I may never have been a nurse but I have worked in an office where my job included welcoming visitors and making sure they were adequately watered with the drinks of their choice.
As a result I am the kind of person who takes notice of the location of things like reception desks (preferably staffed with humans) and drinks machines (even a sink with a kettle, and the makings of tea and coffee will be a helpful minimum) so I can keep myself watered if need be without having to annoy the receptionist.
All I can say is – at least the waiting area for the Chemo Suite has got chairs in it – and it is in a reasonably busy location (being opposite the lifts). What it has not got is either a Receptionist (they are inside the Chemo suite so you have to go in – hand your chemo diary in – and go back out into the waiting area) or a drinks machine. Which means you either have to take your own drinks or you have to go into the Chemo suite to get a drink and go back into the waiting area. This is all very well until you start to have a dizzy spell and you need a drink ASAP. There is *no way* of alerting anybody in a situation like that – there is no nurse call button anywhere in the waiting area for the Chemo suite. Either you have to annoy a stranger to get you a drink or you have to do what I did and stagger into the Chemo suite, get a drink and stagger out again (hoping you don’t collapse on the way).
I have seen some companies which are set up in an alarmingly similar way. You are either left standing outside speaking into an intercom before you are let in (if you are lucky a human will materialise who can direct you to where you are supposed to be) or you are left in a lobby-type area with a phone and instructions on how to get assistance using said phone in a font I probably need a microscope to read.

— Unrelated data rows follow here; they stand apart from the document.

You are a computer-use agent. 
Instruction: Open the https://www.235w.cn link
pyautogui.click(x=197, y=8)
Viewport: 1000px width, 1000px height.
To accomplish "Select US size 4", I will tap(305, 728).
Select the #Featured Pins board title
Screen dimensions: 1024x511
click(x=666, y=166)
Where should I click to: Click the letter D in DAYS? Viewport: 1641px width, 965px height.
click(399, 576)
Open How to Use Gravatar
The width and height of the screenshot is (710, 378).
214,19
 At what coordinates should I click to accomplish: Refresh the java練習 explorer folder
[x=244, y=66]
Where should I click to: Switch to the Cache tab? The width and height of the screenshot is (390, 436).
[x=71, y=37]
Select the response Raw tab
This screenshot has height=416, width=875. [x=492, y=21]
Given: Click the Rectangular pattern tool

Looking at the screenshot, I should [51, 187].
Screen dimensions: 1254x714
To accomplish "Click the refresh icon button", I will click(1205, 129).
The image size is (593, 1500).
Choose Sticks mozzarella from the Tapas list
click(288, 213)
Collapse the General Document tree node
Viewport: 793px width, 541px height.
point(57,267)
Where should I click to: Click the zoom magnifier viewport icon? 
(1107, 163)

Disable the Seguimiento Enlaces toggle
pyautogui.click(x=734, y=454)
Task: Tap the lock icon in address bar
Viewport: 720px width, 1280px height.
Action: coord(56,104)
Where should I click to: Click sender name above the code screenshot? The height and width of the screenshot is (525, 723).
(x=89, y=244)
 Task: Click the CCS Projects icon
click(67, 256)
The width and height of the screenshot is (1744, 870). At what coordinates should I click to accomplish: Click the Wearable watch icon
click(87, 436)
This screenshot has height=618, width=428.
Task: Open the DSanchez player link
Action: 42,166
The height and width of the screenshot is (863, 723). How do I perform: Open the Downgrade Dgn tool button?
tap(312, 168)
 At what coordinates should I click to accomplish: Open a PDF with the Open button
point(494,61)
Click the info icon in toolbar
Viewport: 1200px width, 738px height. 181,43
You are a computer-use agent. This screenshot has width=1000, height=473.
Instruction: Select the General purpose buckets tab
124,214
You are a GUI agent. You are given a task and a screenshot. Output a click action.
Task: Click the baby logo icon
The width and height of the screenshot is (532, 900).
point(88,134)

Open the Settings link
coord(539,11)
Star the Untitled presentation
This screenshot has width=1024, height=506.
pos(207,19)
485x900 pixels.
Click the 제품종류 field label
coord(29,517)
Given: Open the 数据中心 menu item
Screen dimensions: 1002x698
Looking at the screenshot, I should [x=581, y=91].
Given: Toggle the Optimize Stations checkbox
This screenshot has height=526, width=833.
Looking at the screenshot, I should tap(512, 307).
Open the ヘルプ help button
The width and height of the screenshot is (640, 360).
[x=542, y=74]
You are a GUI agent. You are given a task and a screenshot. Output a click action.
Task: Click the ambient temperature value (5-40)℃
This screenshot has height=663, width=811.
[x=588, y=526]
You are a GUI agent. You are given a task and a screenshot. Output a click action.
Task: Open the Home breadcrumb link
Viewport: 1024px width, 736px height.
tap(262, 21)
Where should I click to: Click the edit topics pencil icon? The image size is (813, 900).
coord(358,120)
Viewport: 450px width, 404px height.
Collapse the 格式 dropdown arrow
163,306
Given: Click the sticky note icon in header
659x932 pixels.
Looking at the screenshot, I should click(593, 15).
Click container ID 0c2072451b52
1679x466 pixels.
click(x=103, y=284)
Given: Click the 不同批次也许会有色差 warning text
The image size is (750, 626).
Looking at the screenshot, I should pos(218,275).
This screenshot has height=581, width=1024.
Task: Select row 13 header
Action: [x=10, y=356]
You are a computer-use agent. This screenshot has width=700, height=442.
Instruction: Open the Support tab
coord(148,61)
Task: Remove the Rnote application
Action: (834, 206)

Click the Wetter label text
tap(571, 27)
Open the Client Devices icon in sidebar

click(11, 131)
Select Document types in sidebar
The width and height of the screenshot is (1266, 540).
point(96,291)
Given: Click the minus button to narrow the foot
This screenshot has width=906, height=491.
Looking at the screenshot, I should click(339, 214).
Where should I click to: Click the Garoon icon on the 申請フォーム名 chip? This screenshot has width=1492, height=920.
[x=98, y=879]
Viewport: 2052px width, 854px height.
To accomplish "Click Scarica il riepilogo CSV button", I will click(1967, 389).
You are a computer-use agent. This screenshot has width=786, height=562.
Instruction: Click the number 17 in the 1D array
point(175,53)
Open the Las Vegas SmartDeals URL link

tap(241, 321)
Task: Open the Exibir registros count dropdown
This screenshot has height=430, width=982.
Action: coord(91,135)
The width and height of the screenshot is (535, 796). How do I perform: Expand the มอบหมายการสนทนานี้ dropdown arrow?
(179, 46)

Not only do first impressions of people count but first impressions of buildings also count. Especially when it comes to someone like me assessing the likelihood of you making any changes which I may require in order for me to comfortably work in your company. Let’s just say that if I need either a torch or a welder’s visor (to block out the blinding illuminations from your lighting conditions) I will *definitely* consider it to be too expensive for you to employ me.
I want to leave you with one final thought which is indirectly linked to the complaint I found on Twitter.
The way most people would get their first impressions of a company nowadays is by either looking at their Social Media presence or their website. Both of these can make or break a company. Given a choice I would prefer to work for an organisation which allows people to have their own personal Social Media accounts instead of just having a corporate account. Some companies appear to forget they employ individuals who all have their different ways of interacting with people. Personally, I look for “Quirkers” like me to interact with.
The other first impression is via the corporate website. I have seen some amazing ones – easy for someone with my sight problem to read and use – and some truly horrific ones. One was so bad that I actually didn’t care that I lost the job because I complained about it in the job interview. Being informed that it had won awards and therefore the company was not going to change it (by the way I wasn’t the “target audience” for it – even though I attempted to use it to research the company prior to the interview) almost got them reported to the RNIB. The very same RNIB which I doubt was anywhere near the panel who did the judging for the awards.
Be wary of judging people based on what you think you know about them. They may totally surprise you by turning out completely different to how they appear on first sight (either in real life or on Social Media). You may be missing out on a fantastic find if you keep going for the cheapest (as in effort you may need to put in to ensure they can function to their full potential in your company) options all the time.